Data Anonymization & PII Protection¶

Overview¶

Voidon includes a built-in PII (Personally Identifiable Information) anonymization system that automatically detects and redacts sensitive information from your prompts before sending them to LLM providers. This ensures GDPR compliance and protects user privacy.

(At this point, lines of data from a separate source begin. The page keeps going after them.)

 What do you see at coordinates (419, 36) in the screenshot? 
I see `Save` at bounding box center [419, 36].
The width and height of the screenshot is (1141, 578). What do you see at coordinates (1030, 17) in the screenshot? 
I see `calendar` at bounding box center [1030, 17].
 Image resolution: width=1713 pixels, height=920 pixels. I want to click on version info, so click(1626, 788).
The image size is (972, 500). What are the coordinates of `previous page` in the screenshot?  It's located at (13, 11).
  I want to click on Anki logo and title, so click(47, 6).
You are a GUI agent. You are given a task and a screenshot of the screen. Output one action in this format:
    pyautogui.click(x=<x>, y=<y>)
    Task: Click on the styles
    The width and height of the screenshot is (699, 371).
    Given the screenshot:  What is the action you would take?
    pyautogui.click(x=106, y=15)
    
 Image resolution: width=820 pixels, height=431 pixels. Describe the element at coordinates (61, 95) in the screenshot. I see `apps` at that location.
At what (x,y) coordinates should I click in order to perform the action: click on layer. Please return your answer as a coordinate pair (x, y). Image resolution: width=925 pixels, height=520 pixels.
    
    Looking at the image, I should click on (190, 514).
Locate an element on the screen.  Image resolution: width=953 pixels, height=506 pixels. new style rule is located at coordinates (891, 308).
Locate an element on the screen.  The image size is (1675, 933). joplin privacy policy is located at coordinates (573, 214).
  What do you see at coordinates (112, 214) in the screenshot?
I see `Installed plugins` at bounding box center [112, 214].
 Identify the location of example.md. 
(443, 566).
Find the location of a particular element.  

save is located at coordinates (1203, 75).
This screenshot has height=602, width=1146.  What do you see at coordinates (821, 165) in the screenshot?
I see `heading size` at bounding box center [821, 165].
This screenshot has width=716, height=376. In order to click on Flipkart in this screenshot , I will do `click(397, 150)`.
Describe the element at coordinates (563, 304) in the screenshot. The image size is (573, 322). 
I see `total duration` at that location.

The system uses a state-of-the-art NER (Named Entity Recognition) model trained specifically for PII detection, supporting 39 different types of sensitive data.

Why Anonymization?¶

When using third-party LLM providers (OpenAI, Anthropic, Google, etc.), your prompts are sent to their servers. This creates potential risks:

Data Leakage: Sensitive customer information exposed to external providers
GDPR Violations: Personal data processed without proper safeguards
Compliance Issues: Industry regulations (HIPAA, FINRA, etc.) may prohibit sharing certain data
Privacy Concerns: User trust and data sovereignty

Voidon's anonymization ensures privacy-first AI by removing PII before it leaves your infrastructure.

How It Works¶

Text Only

User Prompt
    ↓
[PII Detection - NER Model]
    ↓
[Redaction - Replace with Placeholders]
    ↓
Anonymized Prompt → LLM Provider
    ↓
Response 
    ↓
Final Response to User

* Future feature

Example:

Text Only

Input:  "Our customer Sarah Johnson (sarah.j@company.com) reported an issue with her account.
         Her phone is +1-555-0123 and she's located at 742 Evergreen Terrace, Springfield."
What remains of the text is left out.